## PAGE EXTRACT
(begin)

St. Andrews International School Sukhumvit 107 (, ) is an international school for children aged 2 to 18 years old in Bangna, Bangkok, Thailand. Sukhumvit 107 is one of four schools in Thailand under the schools group Cognita, along with St. Andrews International School, Rayong, St. Andrews International School, Dusit, and St. Andrews International School, Sathorn.

Curriculum 

Sukhumvit 107 delivers a curriculum aligned with the English National Curriculum utilizing the IB framework. The school offers IGCSE's for Years 10 and 11, and the IB Diploma for Years 12 and 13.

English Language 
Sukhumvit 107 teaches in the English curriculum, and provides an English as an Additional Language (EAL) Program for students whose English is not their primary language. The program is meant to provide a short term acquisition of the English language in order to ensure a fast integration into academic and social life.

ICT Program 
Sukhumvit 107's Information and Communications Technology (ICT) Program enables students to use technology in a responsible manner. The school is an official Common Sense Digital Citizenship Certified school, and provides classroom time to interact with technology. IGCSE and IB students are required to bring in their own laptops.

(end)

## WHAT IS ASKED
(a) From the school article, copy the passage from "Sukhumvit 107 delivers" to "Years 12 and 13." word for word.
(b) List every school the article names as part of the Cognita group in Thailand.

## DATA SHOWN
(begin)

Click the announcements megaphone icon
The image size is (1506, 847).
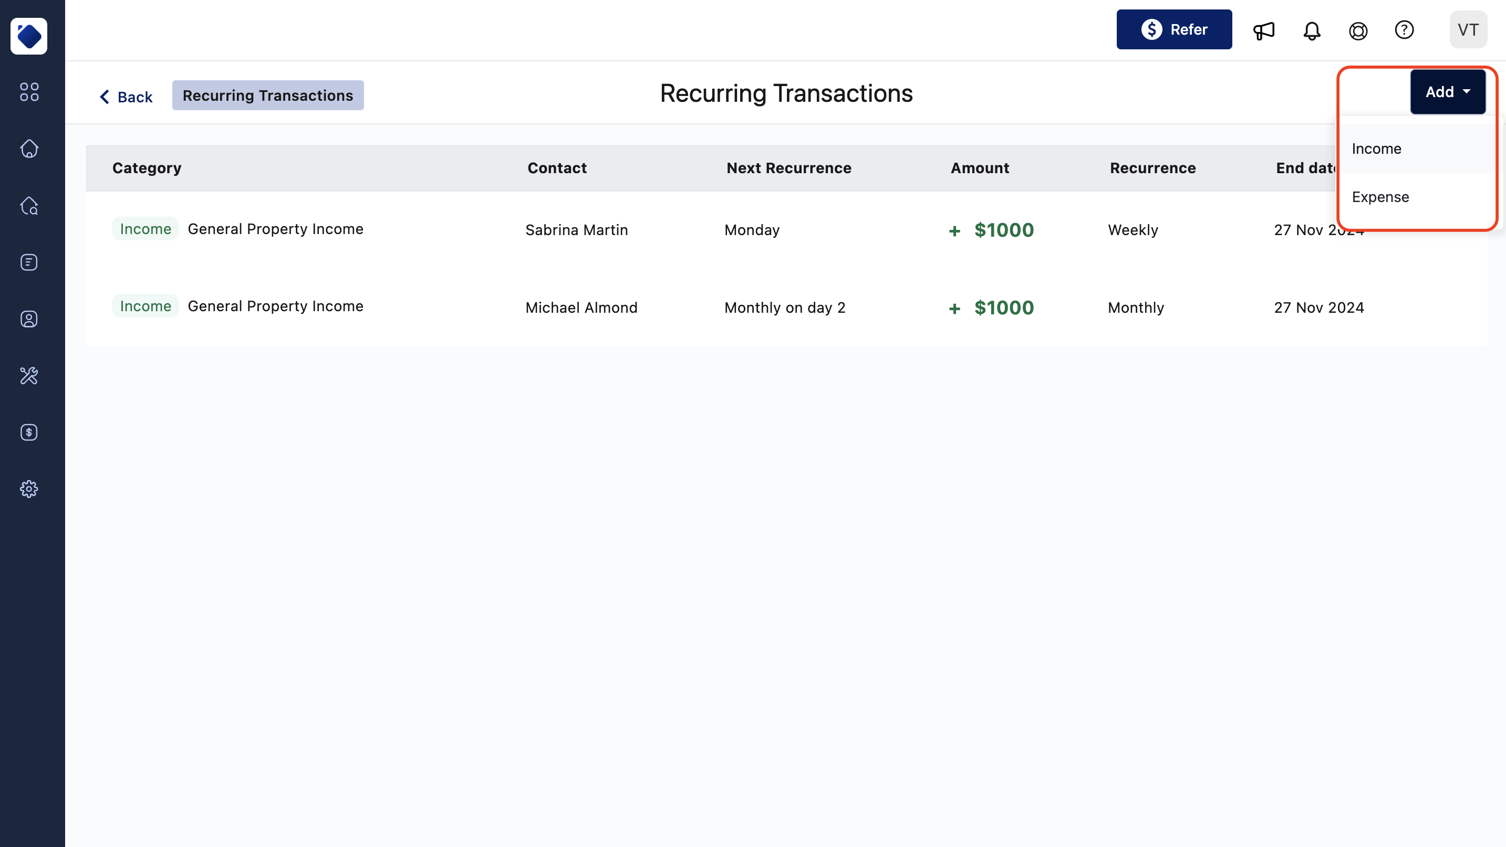(x=1263, y=30)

(end)

## THE ANSWERS
(a)
Sukhumvit 107 delivers a curriculum aligned with the English National Curriculum utilizing the IB framework. The school offers IGCSE's for Years 10 and 11, and the IB Diploma for Years 12 and 13.

(b)
- St. Andrews International School Sukhumvit 107
- St. Andrews International School, Rayong
- St. Andrews International School, Dusit
- St. Andrews International School, Sathorn